This repository hosts a collection of tools to read and post-process large Gadget2 and Gadget3 files (including key files). The core routines (g3read.py) are a composition compbining some pynbody and a porting of some legacy Klaus' IDL routines. to send batch jobs to the c2pap web portaland to convert gadget files to HDF5

For questions: Antonio Ragagnin antonio.ragagnin@unibo.it (https://aragagnin.github.io)

Table of Contents:

Install
read Gadget and key files with g3read.py
Looping through haloes, their subhaloes, and IDs with g3matcha.py

Install

The spirit of this collection of files is that you do not need to download all those files: you can read the documentation and just download the single files that you need for your tasks.

However on python3 you can also install the package with the following command:

python -mpip install  git+https://github.com/aragagnin/g3read

and you will be able to import g3read, import g3matcha or import g3read_units in your scripts without any further download.

Read Gadget and key files with g3read.py

To read napshots and FoF/SubFind outputs all you need is g3read.py. This library contains the GadgetFile class from pynbody. The library g3read will use numba if available.

Read a single Gadget file

The easiset way to read from a Gadget file is to use the function read_new (a clone of Klaus Dolag IDL routine).

read_new(filename, blocks, ptypes, center=None, is_snap=True, join_ptypes=False)

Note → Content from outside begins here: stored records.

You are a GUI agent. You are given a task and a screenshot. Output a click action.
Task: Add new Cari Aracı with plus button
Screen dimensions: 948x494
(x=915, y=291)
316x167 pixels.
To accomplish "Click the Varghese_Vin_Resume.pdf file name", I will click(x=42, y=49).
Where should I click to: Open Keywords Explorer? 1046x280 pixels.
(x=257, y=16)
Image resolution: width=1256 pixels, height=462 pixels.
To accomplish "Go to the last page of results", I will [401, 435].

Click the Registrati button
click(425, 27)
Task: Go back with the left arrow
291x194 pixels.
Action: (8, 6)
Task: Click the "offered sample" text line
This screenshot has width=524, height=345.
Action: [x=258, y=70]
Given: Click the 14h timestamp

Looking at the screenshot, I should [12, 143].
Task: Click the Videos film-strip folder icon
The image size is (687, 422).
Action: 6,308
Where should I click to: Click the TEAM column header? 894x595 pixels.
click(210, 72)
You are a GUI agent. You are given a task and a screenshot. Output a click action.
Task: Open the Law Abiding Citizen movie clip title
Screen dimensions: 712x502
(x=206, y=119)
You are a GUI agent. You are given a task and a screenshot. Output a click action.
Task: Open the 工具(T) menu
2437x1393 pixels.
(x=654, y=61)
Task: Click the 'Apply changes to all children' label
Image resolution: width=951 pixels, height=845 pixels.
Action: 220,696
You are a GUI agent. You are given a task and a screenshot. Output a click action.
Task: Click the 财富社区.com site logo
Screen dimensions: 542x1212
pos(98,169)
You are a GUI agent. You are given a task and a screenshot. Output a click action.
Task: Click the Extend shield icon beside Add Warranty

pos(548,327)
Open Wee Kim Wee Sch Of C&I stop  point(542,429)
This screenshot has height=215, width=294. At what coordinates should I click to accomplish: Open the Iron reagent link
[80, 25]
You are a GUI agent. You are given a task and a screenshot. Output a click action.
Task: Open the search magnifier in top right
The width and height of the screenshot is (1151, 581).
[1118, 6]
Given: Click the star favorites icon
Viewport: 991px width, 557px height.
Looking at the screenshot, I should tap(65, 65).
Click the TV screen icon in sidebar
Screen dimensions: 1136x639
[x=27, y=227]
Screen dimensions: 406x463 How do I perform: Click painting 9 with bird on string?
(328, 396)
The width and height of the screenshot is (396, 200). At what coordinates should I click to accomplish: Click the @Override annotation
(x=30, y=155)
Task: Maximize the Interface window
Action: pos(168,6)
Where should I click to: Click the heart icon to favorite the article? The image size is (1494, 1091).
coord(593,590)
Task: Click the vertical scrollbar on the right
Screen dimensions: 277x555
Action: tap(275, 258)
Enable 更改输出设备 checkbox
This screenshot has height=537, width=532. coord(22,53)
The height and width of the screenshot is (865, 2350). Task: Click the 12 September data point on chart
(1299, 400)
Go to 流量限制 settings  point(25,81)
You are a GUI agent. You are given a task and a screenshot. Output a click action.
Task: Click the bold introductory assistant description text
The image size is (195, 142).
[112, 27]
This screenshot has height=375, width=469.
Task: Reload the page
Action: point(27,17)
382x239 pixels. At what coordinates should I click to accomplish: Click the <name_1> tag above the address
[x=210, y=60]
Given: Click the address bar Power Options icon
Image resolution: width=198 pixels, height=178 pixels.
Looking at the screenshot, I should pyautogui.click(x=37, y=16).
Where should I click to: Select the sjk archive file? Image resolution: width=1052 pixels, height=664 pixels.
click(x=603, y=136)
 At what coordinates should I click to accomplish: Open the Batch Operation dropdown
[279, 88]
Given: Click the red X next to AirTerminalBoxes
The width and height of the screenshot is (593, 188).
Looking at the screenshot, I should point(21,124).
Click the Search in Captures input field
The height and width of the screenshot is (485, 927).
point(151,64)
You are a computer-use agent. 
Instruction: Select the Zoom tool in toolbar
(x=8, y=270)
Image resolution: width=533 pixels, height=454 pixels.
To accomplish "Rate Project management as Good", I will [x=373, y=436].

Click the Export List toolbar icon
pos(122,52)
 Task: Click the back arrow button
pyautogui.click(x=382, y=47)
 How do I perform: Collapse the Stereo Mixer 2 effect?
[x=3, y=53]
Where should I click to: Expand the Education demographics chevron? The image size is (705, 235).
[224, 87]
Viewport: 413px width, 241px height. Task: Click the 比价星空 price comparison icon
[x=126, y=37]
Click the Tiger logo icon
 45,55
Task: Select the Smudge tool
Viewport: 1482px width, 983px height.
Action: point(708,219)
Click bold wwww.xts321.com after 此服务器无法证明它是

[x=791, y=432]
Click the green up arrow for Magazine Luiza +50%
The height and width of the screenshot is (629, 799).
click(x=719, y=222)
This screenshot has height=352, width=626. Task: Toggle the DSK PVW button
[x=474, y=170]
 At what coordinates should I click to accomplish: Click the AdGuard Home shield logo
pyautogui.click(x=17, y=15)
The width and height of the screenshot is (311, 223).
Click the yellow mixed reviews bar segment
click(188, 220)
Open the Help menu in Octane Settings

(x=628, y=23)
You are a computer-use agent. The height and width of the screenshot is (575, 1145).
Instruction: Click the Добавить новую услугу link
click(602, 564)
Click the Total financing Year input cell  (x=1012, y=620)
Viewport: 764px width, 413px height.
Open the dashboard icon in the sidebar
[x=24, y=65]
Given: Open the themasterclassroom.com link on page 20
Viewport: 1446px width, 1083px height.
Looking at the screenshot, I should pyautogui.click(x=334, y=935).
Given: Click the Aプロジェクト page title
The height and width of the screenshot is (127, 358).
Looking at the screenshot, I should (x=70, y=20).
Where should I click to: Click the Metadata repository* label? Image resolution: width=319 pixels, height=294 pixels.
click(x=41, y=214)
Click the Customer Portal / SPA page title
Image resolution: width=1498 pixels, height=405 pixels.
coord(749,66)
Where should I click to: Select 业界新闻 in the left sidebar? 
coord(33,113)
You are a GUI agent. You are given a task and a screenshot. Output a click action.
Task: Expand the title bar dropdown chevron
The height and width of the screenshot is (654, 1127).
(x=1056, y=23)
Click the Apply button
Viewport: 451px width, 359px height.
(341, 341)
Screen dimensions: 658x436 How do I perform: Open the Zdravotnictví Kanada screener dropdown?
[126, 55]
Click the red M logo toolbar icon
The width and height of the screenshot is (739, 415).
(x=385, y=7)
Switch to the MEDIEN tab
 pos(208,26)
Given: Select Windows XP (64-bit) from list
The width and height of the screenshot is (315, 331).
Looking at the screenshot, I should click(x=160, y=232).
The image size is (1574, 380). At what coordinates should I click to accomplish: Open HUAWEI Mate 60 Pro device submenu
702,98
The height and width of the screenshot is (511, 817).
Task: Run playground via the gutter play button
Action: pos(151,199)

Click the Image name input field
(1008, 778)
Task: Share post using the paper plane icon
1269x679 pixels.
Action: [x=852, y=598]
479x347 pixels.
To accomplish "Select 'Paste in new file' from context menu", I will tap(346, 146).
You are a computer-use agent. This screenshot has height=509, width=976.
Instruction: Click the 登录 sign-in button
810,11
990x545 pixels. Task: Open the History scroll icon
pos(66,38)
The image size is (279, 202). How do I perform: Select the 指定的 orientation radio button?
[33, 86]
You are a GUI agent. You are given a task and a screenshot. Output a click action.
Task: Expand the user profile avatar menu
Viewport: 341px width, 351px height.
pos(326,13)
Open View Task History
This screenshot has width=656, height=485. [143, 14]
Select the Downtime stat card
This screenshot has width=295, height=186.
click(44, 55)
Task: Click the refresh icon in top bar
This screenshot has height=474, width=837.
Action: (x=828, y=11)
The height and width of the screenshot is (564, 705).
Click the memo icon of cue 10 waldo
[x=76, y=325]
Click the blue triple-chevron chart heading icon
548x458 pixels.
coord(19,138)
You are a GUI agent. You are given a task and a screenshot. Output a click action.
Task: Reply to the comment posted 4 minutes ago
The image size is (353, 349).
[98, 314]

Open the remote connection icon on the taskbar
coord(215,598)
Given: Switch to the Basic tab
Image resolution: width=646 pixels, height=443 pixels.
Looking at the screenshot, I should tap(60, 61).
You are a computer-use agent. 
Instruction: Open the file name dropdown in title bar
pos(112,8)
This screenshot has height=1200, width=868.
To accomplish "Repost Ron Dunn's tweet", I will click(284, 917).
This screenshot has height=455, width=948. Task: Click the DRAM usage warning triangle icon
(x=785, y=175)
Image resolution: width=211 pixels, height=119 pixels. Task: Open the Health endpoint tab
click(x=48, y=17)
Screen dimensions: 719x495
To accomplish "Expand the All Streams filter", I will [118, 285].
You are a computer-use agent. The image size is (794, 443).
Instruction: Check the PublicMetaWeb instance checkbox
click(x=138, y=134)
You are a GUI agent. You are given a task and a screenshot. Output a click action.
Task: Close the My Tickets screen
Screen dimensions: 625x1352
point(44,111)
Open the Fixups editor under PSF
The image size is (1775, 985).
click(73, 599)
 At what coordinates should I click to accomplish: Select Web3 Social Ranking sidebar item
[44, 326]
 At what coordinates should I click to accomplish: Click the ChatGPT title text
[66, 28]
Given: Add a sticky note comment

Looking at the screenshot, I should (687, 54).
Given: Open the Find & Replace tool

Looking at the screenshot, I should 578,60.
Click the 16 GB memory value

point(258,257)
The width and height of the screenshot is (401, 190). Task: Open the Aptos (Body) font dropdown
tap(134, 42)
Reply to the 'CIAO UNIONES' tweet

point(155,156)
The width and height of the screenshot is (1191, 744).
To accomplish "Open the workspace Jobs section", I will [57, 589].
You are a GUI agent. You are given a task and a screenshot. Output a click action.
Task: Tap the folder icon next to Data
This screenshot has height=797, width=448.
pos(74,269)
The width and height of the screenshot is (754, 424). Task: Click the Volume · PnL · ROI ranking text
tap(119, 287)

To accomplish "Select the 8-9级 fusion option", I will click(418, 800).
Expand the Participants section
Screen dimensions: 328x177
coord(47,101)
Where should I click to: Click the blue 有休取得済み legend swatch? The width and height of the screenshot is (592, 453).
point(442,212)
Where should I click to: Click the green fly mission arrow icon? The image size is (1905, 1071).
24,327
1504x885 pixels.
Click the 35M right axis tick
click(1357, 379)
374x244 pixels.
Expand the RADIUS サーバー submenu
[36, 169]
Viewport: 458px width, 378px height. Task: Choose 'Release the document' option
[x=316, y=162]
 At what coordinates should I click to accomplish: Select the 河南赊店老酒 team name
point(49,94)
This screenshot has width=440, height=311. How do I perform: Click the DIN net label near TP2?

filename: path of the gadget file
blocks: block(s) to read. Can be a string or a list of one or more strings (e.g. "MASS", ["MASS"], or ["MASS", "POS "]). Blocks must be 4characters long. E.g. use "ID " to read IDs.
ptypes: can be an integer or a list of integers representing the particle type (e.g. 1, [1], or [0,1,2,3,4,5]). Using -1 equals to asking for all blocks. center: if set turns on the periodic (PBC) assumpions.
is_snap: default is True. Set to False in order to read SUBFIND data
join_ptypes: default is True. If False return a dictionary with data separated by ptype.
return type depends on the input data: if blocks is a list, then the result is a dictionary of array data for each block (see examples below)

Examples:

import g3read

# read one block per time from all ptype:
mass =  g3read.read_new("./test/snap_132", "MASS", -1) #the -1 means to select all particles
pos  = g3read.read_new("./test/snap_132", "POS ", -1) 
x = pos[:,0]
y = pos[:,1]

# read one block per time from one ptype:
mass =  g3read.read_new("./test/snap_132", "MASS", 4) #the 4 means to select star particles
pos  = g3read.read_new("./test/snap_132", "POS ", 4) 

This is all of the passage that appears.